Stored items

---

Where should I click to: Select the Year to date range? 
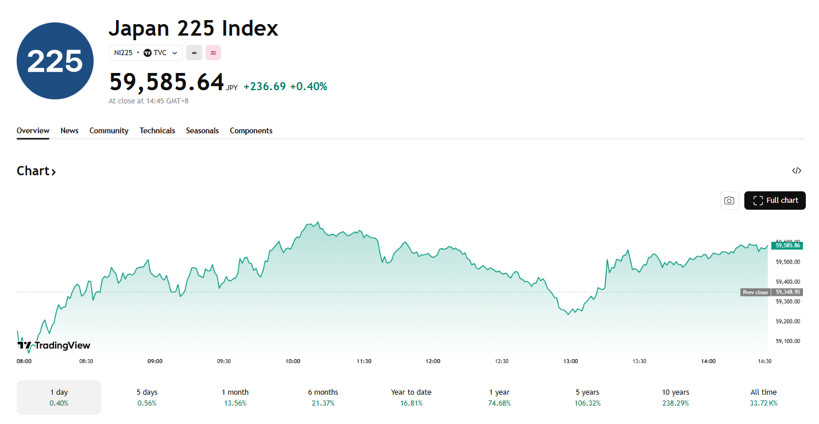tap(411, 397)
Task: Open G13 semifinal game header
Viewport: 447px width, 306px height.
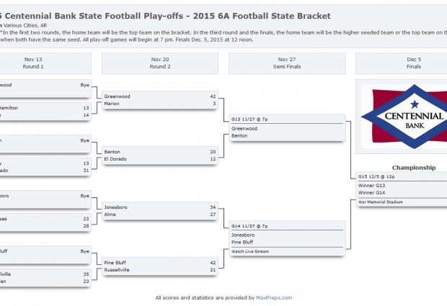Action: 249,120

---

• TASK GOAL: Although the records hold pictures, return only what remains, word for word.

• WRITTEN RESPONSE:
Where should I click to: Select the Year to date range? 
tap(411, 397)
Task: Open G13 semifinal game header
Viewport: 447px width, 306px height.
Action: 249,120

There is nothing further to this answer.